Taking the line that contains "Where should I click to: Click the orange" as the first and the final line of the records as the last, write out every line between them exactly, ends included, and nothing else.

-- DATASET follows --

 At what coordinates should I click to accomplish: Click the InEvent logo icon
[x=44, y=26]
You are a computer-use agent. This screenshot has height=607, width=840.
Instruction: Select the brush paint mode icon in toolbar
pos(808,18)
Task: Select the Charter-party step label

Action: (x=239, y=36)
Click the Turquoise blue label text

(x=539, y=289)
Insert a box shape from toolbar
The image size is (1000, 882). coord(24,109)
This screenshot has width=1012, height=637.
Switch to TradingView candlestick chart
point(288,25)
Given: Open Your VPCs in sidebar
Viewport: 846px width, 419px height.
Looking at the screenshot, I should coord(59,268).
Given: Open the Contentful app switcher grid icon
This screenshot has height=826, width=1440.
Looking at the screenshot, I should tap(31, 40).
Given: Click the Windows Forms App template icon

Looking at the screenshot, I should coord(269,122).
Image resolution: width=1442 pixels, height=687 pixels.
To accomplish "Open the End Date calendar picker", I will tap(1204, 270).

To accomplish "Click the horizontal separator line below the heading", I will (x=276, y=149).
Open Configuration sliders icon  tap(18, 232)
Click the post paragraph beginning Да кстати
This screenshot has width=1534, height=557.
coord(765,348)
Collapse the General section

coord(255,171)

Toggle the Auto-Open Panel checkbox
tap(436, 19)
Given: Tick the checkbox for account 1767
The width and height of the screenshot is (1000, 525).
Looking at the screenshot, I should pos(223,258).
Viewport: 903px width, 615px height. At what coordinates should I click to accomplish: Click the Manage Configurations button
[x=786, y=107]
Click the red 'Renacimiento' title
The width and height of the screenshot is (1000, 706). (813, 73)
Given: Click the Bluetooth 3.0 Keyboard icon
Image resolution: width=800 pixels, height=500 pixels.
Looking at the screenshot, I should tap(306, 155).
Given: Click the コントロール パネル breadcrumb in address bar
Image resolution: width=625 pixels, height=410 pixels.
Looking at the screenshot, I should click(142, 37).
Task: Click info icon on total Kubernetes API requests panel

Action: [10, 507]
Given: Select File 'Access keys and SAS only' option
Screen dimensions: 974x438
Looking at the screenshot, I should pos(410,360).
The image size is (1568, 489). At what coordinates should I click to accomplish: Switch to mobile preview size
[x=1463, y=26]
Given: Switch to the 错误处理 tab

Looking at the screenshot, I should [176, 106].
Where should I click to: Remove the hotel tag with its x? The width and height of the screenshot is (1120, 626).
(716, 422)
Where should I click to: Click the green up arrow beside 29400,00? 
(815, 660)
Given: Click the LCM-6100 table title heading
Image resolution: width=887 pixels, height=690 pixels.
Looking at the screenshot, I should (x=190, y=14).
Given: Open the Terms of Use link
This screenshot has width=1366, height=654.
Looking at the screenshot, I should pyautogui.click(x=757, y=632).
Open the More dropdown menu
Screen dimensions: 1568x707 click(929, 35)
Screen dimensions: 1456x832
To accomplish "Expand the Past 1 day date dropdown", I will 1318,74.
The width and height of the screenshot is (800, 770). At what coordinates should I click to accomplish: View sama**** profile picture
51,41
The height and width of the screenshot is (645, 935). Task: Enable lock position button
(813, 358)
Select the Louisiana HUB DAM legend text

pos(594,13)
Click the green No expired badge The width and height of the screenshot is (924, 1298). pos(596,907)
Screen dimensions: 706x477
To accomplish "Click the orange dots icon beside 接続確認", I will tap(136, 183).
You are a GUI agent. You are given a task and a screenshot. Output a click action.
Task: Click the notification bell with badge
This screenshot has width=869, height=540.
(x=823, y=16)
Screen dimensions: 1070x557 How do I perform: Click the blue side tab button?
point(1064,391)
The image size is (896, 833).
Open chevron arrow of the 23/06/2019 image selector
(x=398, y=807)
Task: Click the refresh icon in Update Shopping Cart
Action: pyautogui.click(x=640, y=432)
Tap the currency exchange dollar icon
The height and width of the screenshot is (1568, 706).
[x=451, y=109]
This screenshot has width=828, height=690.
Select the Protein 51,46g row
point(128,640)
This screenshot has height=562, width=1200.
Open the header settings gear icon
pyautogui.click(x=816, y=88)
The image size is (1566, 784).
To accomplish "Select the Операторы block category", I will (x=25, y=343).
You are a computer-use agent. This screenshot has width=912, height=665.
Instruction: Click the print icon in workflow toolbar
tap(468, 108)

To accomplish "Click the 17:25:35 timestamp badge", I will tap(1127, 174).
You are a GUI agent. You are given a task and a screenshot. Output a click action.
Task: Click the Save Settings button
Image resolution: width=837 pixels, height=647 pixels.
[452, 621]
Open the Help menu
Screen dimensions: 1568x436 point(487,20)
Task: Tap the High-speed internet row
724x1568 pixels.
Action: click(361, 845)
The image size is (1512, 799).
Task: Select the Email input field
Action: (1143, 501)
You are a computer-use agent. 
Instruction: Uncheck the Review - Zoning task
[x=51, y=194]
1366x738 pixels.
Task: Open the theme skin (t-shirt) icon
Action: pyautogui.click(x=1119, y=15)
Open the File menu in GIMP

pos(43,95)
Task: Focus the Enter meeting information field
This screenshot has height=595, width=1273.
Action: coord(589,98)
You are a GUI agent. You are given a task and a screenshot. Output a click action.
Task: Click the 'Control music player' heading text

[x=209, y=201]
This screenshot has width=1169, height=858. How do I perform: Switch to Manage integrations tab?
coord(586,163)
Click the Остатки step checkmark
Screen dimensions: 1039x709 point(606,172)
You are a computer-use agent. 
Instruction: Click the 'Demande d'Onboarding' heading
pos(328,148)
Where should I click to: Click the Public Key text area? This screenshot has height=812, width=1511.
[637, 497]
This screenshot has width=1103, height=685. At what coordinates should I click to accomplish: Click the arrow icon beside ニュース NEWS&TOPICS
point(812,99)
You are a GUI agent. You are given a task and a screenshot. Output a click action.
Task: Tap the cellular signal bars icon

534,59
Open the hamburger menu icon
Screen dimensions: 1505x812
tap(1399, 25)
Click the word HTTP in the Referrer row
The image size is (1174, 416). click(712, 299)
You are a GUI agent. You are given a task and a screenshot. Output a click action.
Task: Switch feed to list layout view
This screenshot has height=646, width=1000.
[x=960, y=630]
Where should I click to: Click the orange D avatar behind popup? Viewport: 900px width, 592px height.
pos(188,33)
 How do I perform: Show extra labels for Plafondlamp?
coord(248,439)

-- DATASET concluded --

ANSWER TO THIS EXERCISE -
Where should I click to: Click the orange D avatar behind popup? Viewport: 900px width, 592px height.
pos(188,33)
 How do I perform: Show extra labels for Plafondlamp?
coord(248,439)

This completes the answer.